■ **EXERCISE A**
In the passage on Syria's minorities, retype the stretch from "Since the start" through "historically inside Syria?" word for word.

■ **PASSAGE TO READ**
☆ ☆ ☆

Photo by the author, Homs, April 2018

Look at the imagery in this poster plastered on a wall in bombed-out Homs. I photographed it on a visit in April 2018. Bashar al-Assad, president of Syria, sporting dark glasses and military fatigues, looking resolute and determined, appears in the heavens opposite the Virgin Mary, floating above the head of a martyred soldier. Bashar, on a par with the Virgin Mary, is presented as the guardian angel of Syria’s Christians. The message is spelled out even more clearly in war slogans liberally scrawled by regime militias on the walls of buildings everywhere, even on mosques — “There is no god but Bashar” and “Do not kneel for god, kneel for Bashar.”

Since the start of the current war, Bashar al-Assad, in power since 2000, has consistently sought to promote himself as the protector of Syria’s minorities — be they Christian, Alawi, Shi’i or Druze — from Islamist extremists. Many Western audiences have been seduced by his smart casual look and by his increasingly prominent, beautifully turned-out British wife, Asma. What has happened to minorities over the last 10 years of war and how does that compare to their treatment historically inside Syria?

☆ ☆ ☆

(Stored data entries)
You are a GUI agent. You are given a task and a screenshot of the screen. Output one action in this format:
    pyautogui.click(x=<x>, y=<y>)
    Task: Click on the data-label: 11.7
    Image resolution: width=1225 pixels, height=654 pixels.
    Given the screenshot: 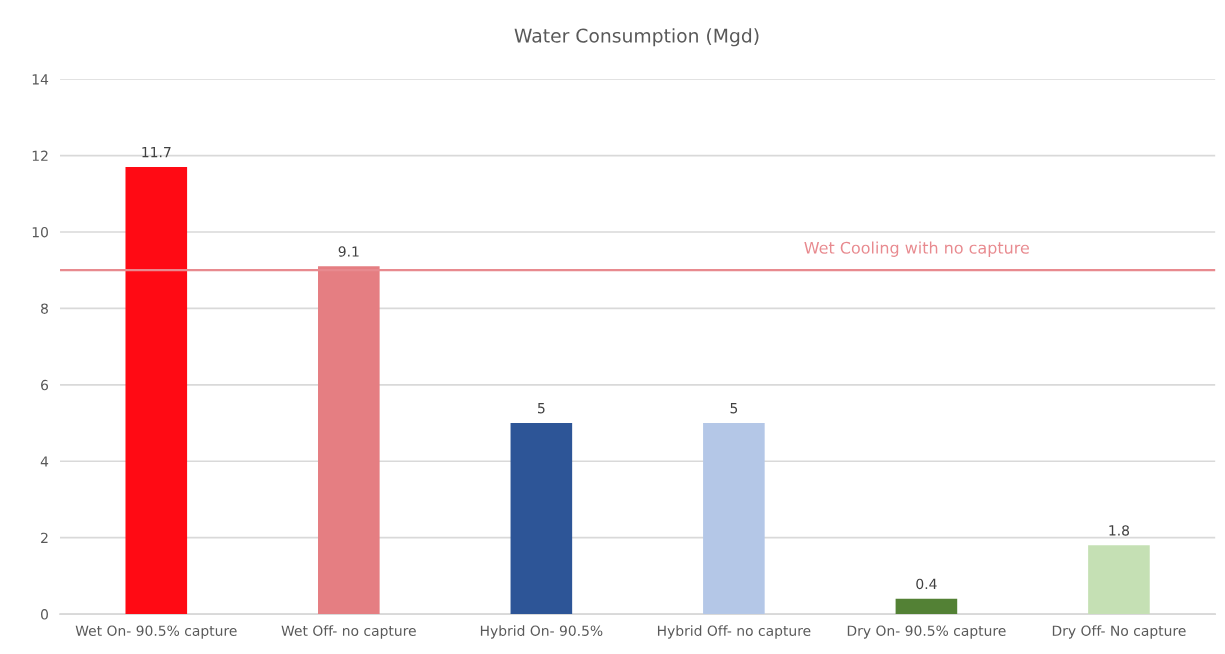 What is the action you would take?
    pyautogui.click(x=156, y=152)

☆ ☆ ☆

■ **EXERCISE B**
Reproduce the listing from its first line through the line containing "Image resolution: width=1225", substituting "step" for "action" and leaving everything else unchanged. Return only those lines.

■ **WRITTEN ANSWER A**
Since the start of the current war, Bashar al-Assad, in power since 2000, has consistently sought to promote himself as the protector of Syria’s minorities — be they Christian, Alawi, Shi’i or Druze — from Islamist extremists. Many Western audiences have been seduced by his smart casual look and by his increasingly prominent, beautifully turned-out British wife, Asma. What has happened to minorities over the last 10 years of war and how does that compare to their treatment historically inside Syria?

■ **WRITTEN ANSWER B**
You are a GUI agent. You are given a task and a screenshot of the screen. Output one step in this format:
    pyautogui.click(x=<x>, y=<y>)
    Task: Click on the data-label: 11.7
    Image resolution: width=1225 pixels, height=654 pixels.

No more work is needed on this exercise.